--- INFORMATION PROVIDED ---
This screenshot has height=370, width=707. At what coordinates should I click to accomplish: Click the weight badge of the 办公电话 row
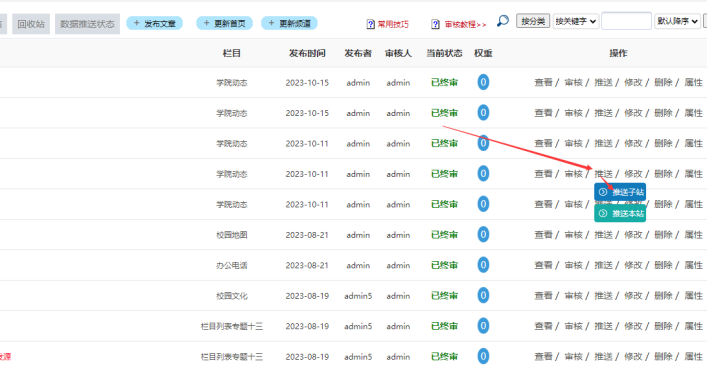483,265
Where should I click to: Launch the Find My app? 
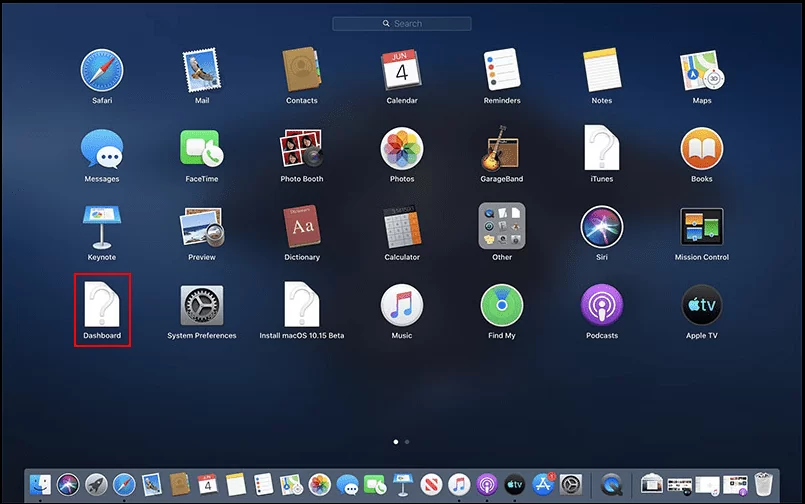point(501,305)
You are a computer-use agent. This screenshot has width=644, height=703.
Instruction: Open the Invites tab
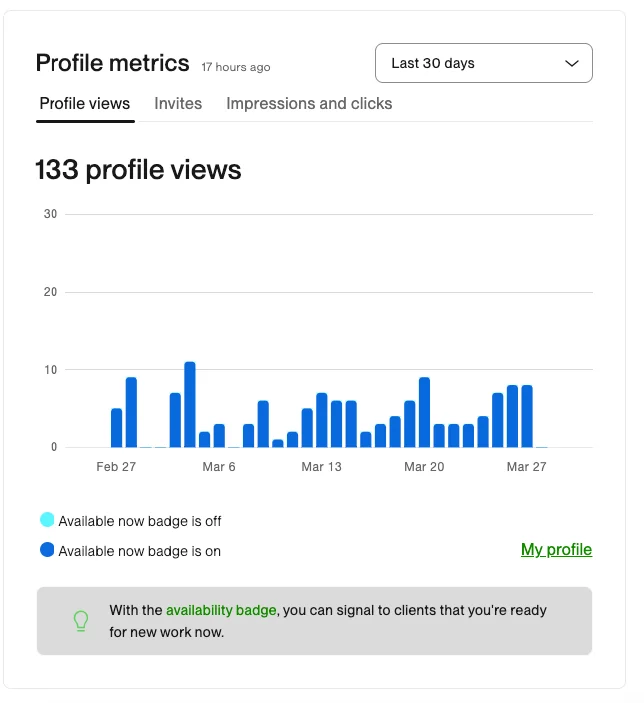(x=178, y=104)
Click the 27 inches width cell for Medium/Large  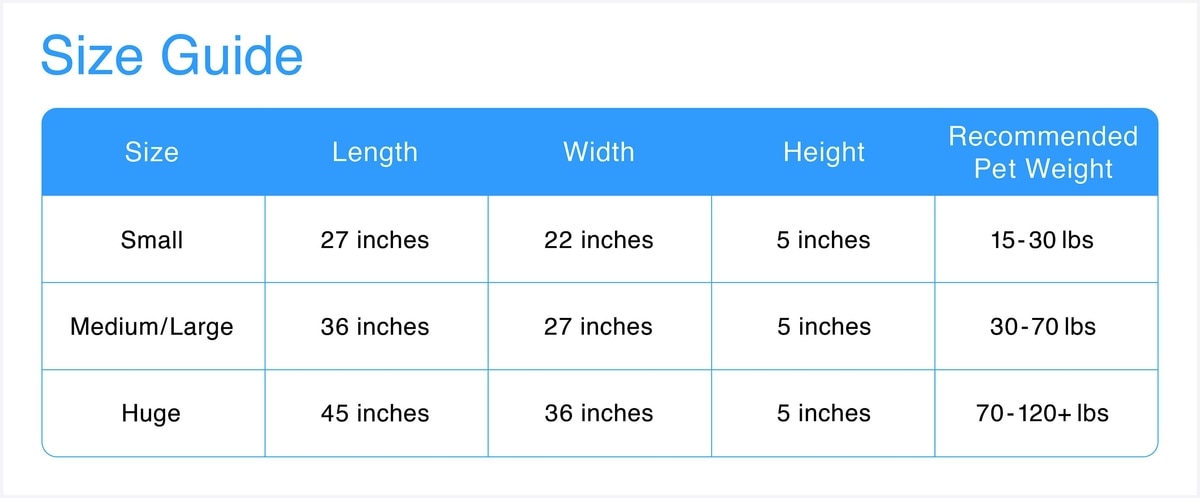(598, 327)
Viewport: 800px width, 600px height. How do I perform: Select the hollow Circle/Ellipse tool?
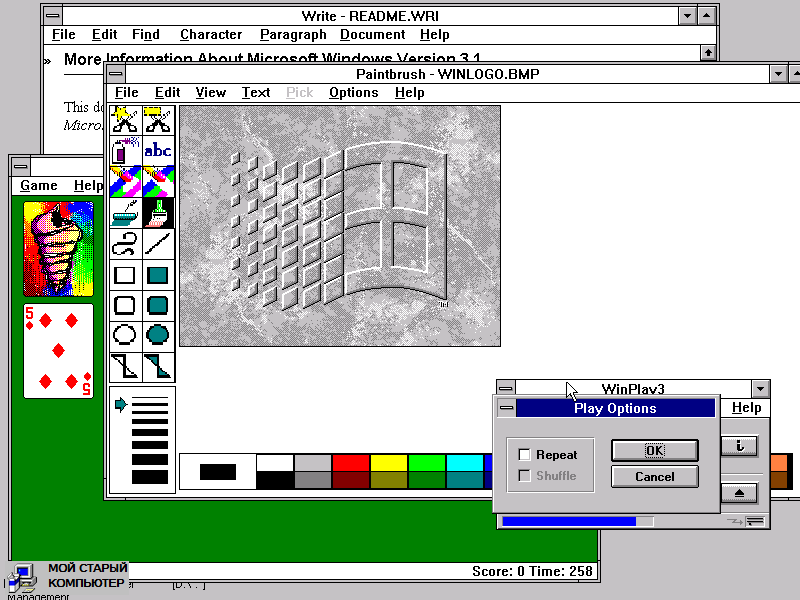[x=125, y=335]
---
■ GIVEN REQUEST
List each line of the records above that contains the word "should".

■ EXERCISE RESPONSE
This screenshot has height=370, width=707. At what coordinates should I click to accomplish: Click the weight badge of the 办公电话 row
Where should I click to: Launch the Find My app? 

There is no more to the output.